Une voix de femme répond, faible, comme si elle était souffrante:
“Une femme. Je veux le Maître.”
“Ce n’est pas une heure pour venir dans les maisons, dit Pierre qui s’était placé derrière Jean. Si tu es malade, comment es-tu dehors à cette heure? Si tu es lépreuse, comment t’aventures-tu dans un village? Si tu es affligée, reviens demain. Va, va, retourne à tes affaires.”
“Oh! par pitié! Je suis seule sur la route. J’ai froid. J’ai faim. Et je suis malheureuse. Appelez-moi le Maître. Lui a pitié…”
Les apôtres regardent Jésus, interdits. Jésus est très sévère et se tait. Ils referment la porte.
“Que fait-on Maître? Nous lui donnons au moins un peu de pain? Il n’y a pas de place, il faudra aller dans les maisons avec une inconnue…” intervient Philippe.
“Attends. Moi je vais voir” dit Barthélemy, en saisissant une lampe pour y voir clair.
“Il n’est pas nécessaire que tu y ailles. La femme n’a ni faim, ni froid et elle sait très bien où aller. Elle n’a pas peur de la nuit. Mais c’est une malheureuse, bien qu’elle ne soit ni malade ni lépreuse. C’est une prostituée, et elle vient pour me tenter.
Je vous en dis tant pour que vous sachiez que je sais, pour que vous vous persuadiez que je sais. Et je vous dis encore qu’elle ne vient pas par un caprice personnel, mais elle vient parce qu’elle est payée pour venir.”
Jésus parle à haute voix, assez haut pour qu’on puisse l’entendre dans la pièce à côté où se trouve Judas.
“Et qui veux-tu qui ait fait cela? Dans quel but? dit Judas lui-même en réapparaissant dans la cuisine. Les pharisiens, certainement pas. Les scribes non plus, ni non plus les prêtres si c’est une prostituée. Et je ne crois pas que les hérodiens soient assez… rancuniers pour se donner certains ennuis pour… Et je ne sais pas non plus pourquoi.”
“Le pourquoi, je te le dis, Moi. Pour pouvoir arriver à dire que je suis un pécheur, quelqu’un qui a des relations avec les pécheresses publiques. Et tu sais autant que Moi qu’il en est ainsi. Et je te dis aussi que je ne maudis ni elle ni ceux qui l’ont envoyée. Je suis encore et toujours la Miséricorde et je vais la trouver. Si tu juges bon venir avec Moi, viens donc. Je vais la trouver car c’est vraiment une malheureuse.
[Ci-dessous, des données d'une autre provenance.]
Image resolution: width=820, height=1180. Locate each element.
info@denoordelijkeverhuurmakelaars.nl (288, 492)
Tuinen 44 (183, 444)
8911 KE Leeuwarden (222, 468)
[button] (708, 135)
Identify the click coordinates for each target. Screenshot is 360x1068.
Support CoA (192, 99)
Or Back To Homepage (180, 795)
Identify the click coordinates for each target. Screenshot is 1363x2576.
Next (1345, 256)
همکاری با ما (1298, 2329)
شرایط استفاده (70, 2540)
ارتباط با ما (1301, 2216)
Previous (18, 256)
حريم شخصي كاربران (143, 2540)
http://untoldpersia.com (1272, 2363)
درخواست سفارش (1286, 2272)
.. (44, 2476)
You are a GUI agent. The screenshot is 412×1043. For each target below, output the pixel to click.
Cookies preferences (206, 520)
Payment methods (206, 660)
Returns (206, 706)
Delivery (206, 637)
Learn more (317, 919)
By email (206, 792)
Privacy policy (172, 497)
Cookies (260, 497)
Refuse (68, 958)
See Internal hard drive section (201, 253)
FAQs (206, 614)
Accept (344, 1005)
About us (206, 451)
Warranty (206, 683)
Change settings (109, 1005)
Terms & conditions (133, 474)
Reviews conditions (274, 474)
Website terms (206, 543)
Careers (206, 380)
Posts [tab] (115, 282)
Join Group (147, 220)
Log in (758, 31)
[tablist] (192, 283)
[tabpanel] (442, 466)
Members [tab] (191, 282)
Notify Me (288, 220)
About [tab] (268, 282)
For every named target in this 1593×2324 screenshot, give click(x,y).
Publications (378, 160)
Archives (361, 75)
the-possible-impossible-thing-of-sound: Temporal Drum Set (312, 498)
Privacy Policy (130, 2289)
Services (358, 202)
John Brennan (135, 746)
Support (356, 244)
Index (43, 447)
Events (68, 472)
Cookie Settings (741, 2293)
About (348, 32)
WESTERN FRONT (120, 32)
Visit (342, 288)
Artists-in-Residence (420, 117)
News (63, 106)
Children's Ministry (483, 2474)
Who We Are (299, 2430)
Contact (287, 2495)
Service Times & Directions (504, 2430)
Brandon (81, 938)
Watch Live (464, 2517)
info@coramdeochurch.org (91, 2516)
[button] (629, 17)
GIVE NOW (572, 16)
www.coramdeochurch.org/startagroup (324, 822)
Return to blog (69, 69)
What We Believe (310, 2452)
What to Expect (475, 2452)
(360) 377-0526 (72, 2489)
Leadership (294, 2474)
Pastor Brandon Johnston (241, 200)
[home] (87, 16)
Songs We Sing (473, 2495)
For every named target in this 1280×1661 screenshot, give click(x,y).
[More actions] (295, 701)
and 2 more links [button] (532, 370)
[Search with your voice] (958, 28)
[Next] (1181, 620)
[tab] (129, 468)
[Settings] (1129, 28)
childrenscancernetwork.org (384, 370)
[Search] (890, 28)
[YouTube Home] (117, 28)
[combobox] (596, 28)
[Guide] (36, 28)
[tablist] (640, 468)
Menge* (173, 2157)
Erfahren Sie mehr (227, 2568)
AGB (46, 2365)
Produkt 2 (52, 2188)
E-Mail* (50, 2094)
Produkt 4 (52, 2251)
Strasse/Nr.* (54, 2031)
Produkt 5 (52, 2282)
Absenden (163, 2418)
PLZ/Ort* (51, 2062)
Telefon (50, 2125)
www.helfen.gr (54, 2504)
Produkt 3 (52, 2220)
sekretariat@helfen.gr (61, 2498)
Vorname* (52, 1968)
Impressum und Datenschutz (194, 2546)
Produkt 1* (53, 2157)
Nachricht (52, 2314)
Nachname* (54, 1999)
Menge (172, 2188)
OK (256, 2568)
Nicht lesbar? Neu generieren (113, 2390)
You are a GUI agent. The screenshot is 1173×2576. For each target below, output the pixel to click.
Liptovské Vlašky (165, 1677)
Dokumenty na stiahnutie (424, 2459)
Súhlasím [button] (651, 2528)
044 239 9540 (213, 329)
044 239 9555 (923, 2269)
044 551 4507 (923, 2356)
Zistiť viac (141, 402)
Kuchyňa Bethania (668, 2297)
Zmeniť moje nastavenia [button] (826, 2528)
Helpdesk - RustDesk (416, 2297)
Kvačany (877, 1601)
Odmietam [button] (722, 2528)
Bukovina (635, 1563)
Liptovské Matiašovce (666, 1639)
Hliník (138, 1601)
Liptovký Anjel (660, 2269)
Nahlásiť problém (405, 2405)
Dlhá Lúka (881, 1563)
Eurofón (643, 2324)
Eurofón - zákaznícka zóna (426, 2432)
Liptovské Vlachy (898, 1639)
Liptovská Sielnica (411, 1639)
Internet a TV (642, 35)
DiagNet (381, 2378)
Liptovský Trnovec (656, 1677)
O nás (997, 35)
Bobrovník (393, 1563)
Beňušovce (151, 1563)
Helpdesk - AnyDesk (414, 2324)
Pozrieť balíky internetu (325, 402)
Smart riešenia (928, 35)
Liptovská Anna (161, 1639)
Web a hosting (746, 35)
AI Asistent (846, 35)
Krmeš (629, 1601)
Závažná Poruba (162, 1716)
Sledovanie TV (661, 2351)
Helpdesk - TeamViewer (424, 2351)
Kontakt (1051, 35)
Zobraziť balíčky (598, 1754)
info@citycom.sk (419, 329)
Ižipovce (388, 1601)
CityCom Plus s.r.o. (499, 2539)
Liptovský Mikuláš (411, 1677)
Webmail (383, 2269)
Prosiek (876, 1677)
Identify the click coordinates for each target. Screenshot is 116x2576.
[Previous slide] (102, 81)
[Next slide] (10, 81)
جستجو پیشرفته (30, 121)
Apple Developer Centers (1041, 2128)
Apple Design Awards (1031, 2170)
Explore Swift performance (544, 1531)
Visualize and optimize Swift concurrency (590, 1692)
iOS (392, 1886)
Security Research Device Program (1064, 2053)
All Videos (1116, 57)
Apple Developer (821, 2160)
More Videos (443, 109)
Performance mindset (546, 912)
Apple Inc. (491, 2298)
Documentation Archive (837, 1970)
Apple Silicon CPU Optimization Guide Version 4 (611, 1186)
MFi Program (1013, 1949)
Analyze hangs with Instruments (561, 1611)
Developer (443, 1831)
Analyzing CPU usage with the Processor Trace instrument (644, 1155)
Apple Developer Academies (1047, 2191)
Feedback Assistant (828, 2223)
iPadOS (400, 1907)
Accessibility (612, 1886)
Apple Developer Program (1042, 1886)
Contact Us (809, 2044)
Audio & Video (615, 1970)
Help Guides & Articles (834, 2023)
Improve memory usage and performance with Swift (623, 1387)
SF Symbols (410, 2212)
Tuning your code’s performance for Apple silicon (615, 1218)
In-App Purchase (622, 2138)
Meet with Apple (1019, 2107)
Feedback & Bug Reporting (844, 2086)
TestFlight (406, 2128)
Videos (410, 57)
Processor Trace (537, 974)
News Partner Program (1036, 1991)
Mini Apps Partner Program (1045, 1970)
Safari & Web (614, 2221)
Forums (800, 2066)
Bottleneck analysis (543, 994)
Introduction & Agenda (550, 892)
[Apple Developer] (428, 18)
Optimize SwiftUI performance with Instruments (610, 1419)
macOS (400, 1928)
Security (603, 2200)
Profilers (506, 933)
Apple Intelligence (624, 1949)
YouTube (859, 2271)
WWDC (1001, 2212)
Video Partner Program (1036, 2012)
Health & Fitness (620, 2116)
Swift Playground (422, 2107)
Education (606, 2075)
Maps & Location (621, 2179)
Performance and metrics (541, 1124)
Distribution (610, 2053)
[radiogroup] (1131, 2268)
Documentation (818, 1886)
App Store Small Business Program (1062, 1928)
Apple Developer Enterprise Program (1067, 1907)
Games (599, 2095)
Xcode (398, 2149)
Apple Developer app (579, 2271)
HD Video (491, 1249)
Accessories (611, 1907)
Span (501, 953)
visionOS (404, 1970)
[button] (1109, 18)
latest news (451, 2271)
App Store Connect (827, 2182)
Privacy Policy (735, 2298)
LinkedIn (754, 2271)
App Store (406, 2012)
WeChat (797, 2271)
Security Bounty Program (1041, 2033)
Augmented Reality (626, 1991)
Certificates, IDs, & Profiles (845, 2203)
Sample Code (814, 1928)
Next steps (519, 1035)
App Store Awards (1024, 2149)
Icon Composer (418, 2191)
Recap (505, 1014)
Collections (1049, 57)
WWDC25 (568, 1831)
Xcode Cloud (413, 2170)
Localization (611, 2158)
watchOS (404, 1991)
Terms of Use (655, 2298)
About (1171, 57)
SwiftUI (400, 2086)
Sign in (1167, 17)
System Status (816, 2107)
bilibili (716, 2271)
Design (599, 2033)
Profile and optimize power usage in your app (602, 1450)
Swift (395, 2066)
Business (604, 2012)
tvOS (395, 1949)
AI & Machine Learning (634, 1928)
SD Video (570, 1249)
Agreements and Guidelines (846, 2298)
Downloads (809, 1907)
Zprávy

Elle dit qu’elle l’est croyant dire un mensonge, car elle est jeune, belle et bien payée, saine et contente de sa vie infâme, mais elle est malheureuse. C’est l’unique vérité qu’elle dit parmi tant de mensonges. Précède-moi et assiste à l’entretien.”
*Moi, non, je n’y assiste pas! Pourquoi devrais-je le faire?”
“Afin de témoigner à ceux qui t’interrogent.”
“Et qui veux-tu qui m’interroge? Parmi nous, il n’y a personne pour poser des questions, et les autres… Je ne vois personne, moi.”
“Obéis. Passe devant.”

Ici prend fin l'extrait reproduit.